Fragmentos de la memoria a fuego lento
Cuando pienso en mi padre lo hago en fragmentos. Tal y como si fuera una obra que está realizando. Un tabique aquí, un recuerdo allá. Como el héroe de una viñeta. Donde uno de los personajes principales es mi abuelo. Mi padre sin duda es la continuación de él. Un hombre hecho solo.
Mi abuelo, puede decirse, fue un exiliado de su país y mi padre un exiliado de su entorno. Sin ningún gen aparente de donde pudiera asirse. Sin ninguna explicación coherente que le hiciera entender a aquel hombre de baja estatura, piel blanca y ojos verdes por qué su hijo primogénito quería estudiar fuera del pueblo, a una edad que sobrepasaba la adecuada para hacer una carrera y un oficio que no tenía nada que ver con el comercio.
Por eso cuando observo una obra que realiza mi padre, pienso irremediablemente cuál es su tesón, cuál es el embrujo de un pueblo costero; sí bien rico en vestigios prehispánicos, pobre en su capacidad de reconocerlos y enorgullecerse de ellos.
Un amigo me comentaba, ¿por qué tu padre pinta quijotes? Será por ese espíritu de aventura, de quimeras. Y alguien más me decía: en los quijotes de tu padre nunca está Sancho.
Y entonces vuelvo a creer en esa figura solitaria de mi padre. Enamorado de la figura femenina, zoomorfas, sirenas.
Quien ha platicado con él, descubre esa veta de niño en sus ojos que emocionado narra cuando se perdía en el cerro y tenía que dormir en un árbol antes que exponerse a los tigres.
De mi niñez recuerdo, como fragmentos, una casa alta de tejas, de una sola habitación grandísima, donde nos visitaban a menudo pintores, actores como Socorro Cancino y Mario Iñiguez. Y cómo olvidar a un bailarín que leyó la mano a mi madre, vaticinándole una larga y penosa enfermedad a los 45 años.
Y sí, despiadadamente, el augurio se cumplió. En otro fragmento, mi padre nuevamente solo, con su compañera de vida postrada en una cama durante 26 años. Por eso entiendo su constante en cristos, a pesar de no ser aparentemente creyente. Creo que en cada uno de ellos hay una búsqueda del porqué del sufrimiento. Es como exorcizar un poco las preguntas que jamás hallarán respuesta.

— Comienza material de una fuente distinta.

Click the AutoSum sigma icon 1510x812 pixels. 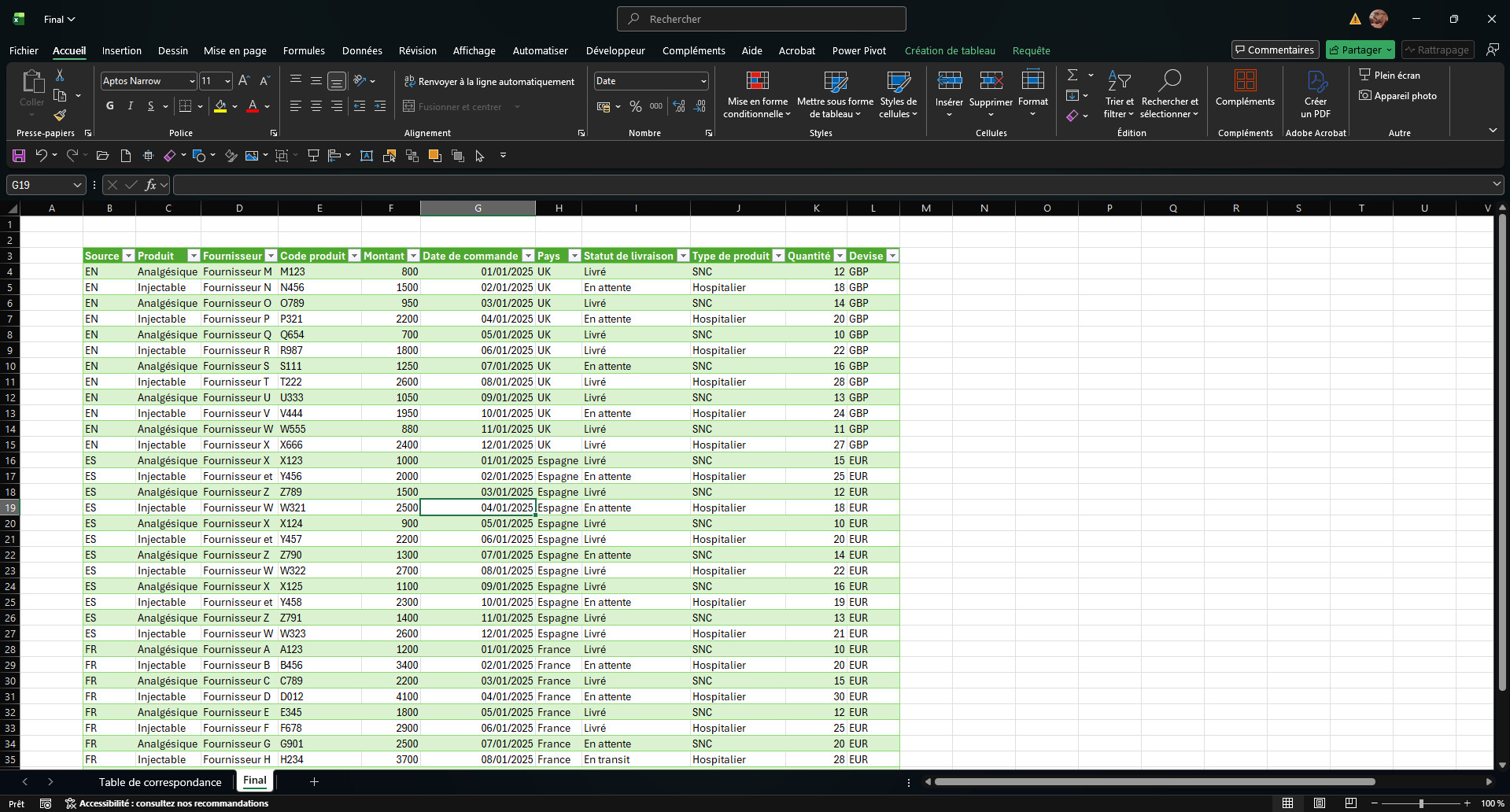pyautogui.click(x=1073, y=75)
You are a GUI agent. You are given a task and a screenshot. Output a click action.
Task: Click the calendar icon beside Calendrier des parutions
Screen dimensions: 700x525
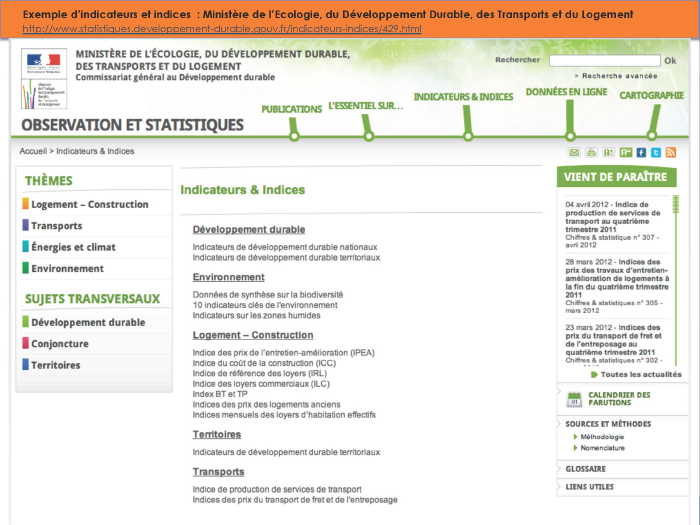574,399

Cuando veo una obra de él, entiendo también el por qué del misticismo que parece regir su vida. Confluyen los cuatro elementos y la convierte en una obra poderosa, energética que puede equilibrar cualquier espacio donde está.
Y a la mente me viene, mis dolores de huesos cuando era niña, o el dolor de oído de mi hermana. Él siempre cerraba los ojos, ponía sus manos sobre la parte doliente y nos decía que nos concentráramos, que el dolor se iría. Algo tenían sus manos que provocaban esa tranquilidad.
Yo veo en mi padre, a sus 82 años, sus ojos de niño que se le agrandan cuando alguien le dice Maestro. Su voz se vitaliza cuando cuenta sus anécdotas, y su nostalgia suspira cuando está frente a sus hornos dirigiendo una cocción más. Y aunque ahora ya no lo recuerda con precisión, cuando me desesperaba por algo, de él aprendí que Todo tiene remedio menos la muerte.
Por eso, la Galería Rodolfo Disner es un homenaje permanente a su obra, para que la visiten, la recorran, y puedan maravillarse de la belleza de los cobaltos, de las mujeres de la Costa, de las sirenas, de esos quijotes solitarios.
Tal vez, este breve texto sea una cercanía hacia la intimidad de un hombre que peca de humilde, generoso, pero que se contrapone con su obra majestuosa, soberbia que se revela al tiempo.
Los invito a conocer su obra, a reconocerla. A sentir ese fuego que provoca resistir a 1050° de cocción, contra las desavenencias. A sus 82 años admiro su espíritu que de repente, parece quebrarse, pero renace como su arcilla, como sus fragmentos que en el horno van contando una historia, y que el fuego -en vez de consumirla- la va descifrando. Así es el temple de mi padre. Inquebrantable.
Nota: Texto leído en la conferencia “Aproximaciones a la obra del maestro Rodolfo Disner”, durante la 2da Muestra Internacional del Libro Chiapas-Centroamérica, Unach 2013.